On appeal, the appellate court noted that the trial court gave a single reason for decertification of the dual-rate overtime subclass: the employees, who had proposed the separate trial in the first place, were bound by the trial court’s finding that the owners did not violate any law by using the rate-in-effect method of calculating the overtime rate. The appellate court agreed, finding that although the DLSE Manual has endorsed the weighted average method, the statements in the DLSE Manual are not binding. Further, the court noted that while a California Supreme Court case cited the weighted average method, the issues, in that case, were different. In summary, California law did not make the weighted average method the exclusive method for calculating the regular rate of pay for dual-rate employees.

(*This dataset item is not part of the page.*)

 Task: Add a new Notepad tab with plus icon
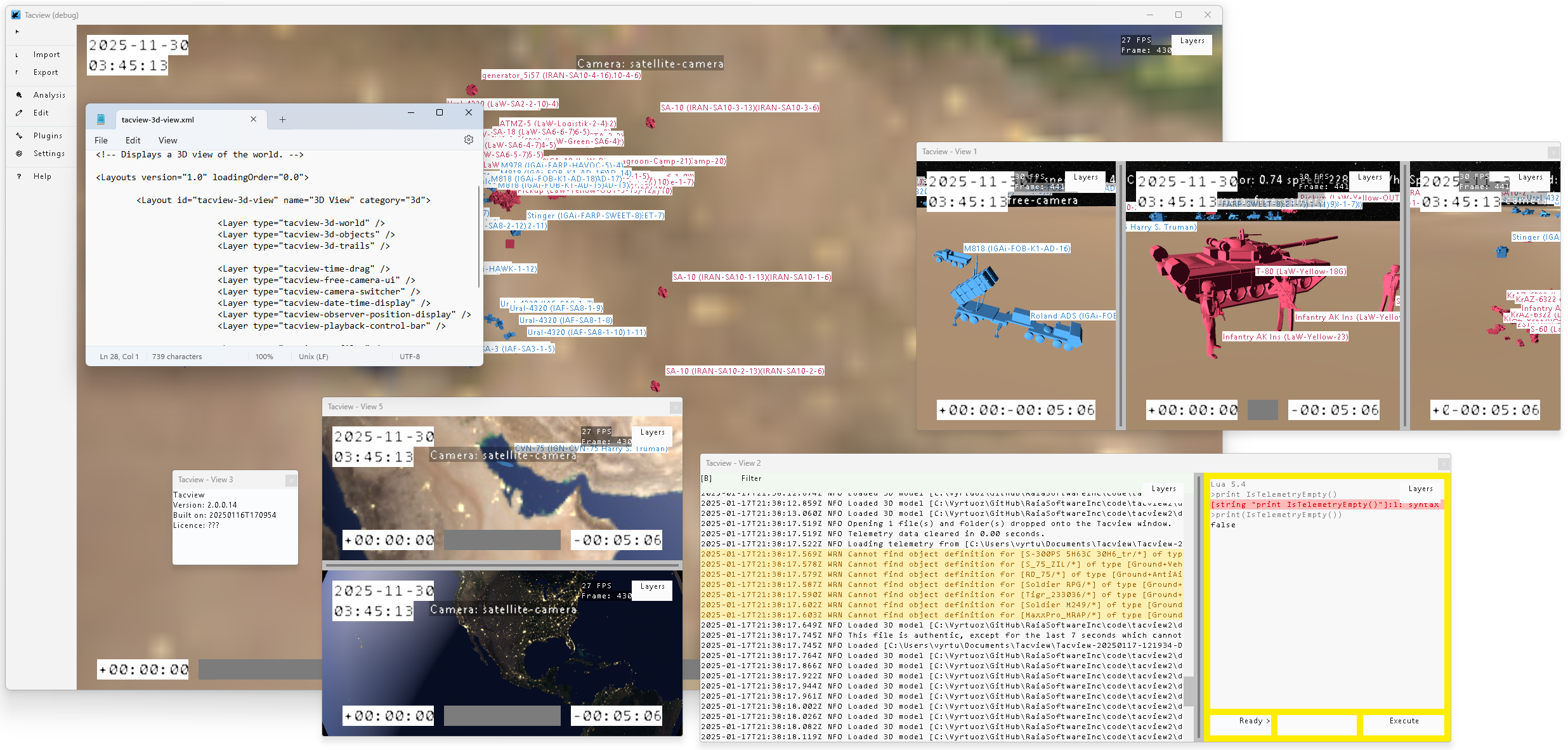(282, 119)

In addition, the court noted that by using the rate-in-effect method for calculating the regular rate of pay, the owners conferred a net benefit on dual-rate employees. For example, the employees’ expert testified that one of the dual-rate employees worked seven dual-rate periods. Of those seven periods, one resulted in the employee receiving 98 cents less overtime pay than he would have received using the weighted average method, and six periods resulted in a total of $34.31 more overtime pay. Thus, the employee received $33.33 more overtime pay due to the owners’ use of the rate-in-effect method. The employees’ expert also determined that in total, the employees were paid $2,065.74 more because the owners had used the rate-in-effect method instead of the weighted average method. Thus, the court concluded that imposing penalties of any amount against the owners would be unjust.

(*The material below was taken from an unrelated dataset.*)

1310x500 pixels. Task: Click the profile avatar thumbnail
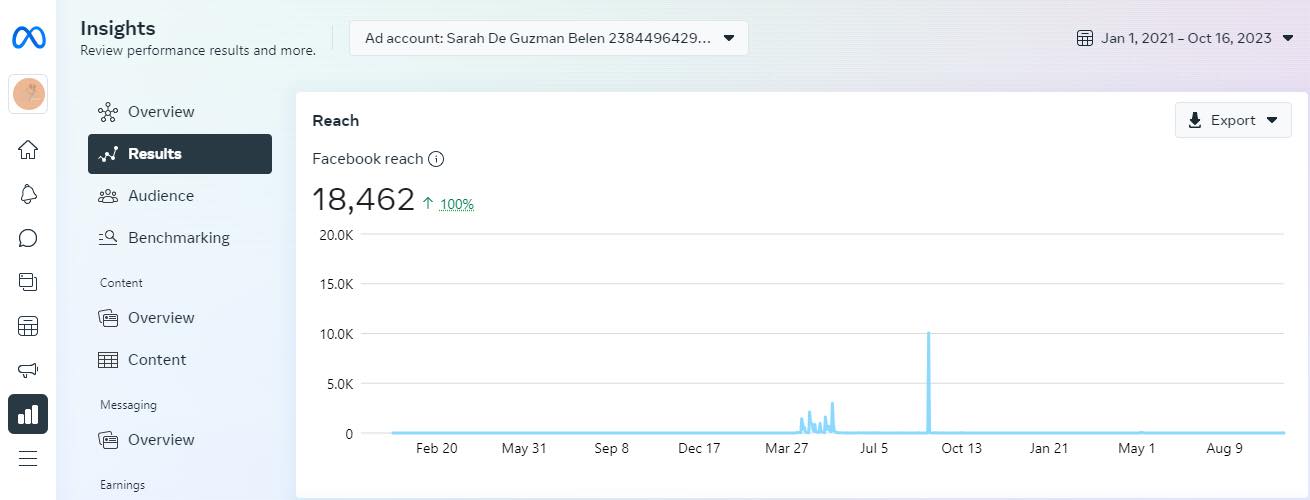point(28,94)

Accordingly, the court affirmed the trial court’s decision and determined that the owners did not violate California employment law.
Levanoff v. Dragas, 65 Cal. App. 5th 1079 (2021).
This case interpreted California wage and hour law, which generally applies to private employers. The federal law – the Fair Labor Standards Act (“FLSA”) – generally applies to public agencies. Under the FLSA, when an employee has more than one rate of pay, the regular rate of pay is “the weighted average of such rates.” However, the FLSA allows the rate-in-effect method if the overtime compensation was paid pursuant to an agreement or understanding arrived at between the employer and the employee in advance of the performance of the work.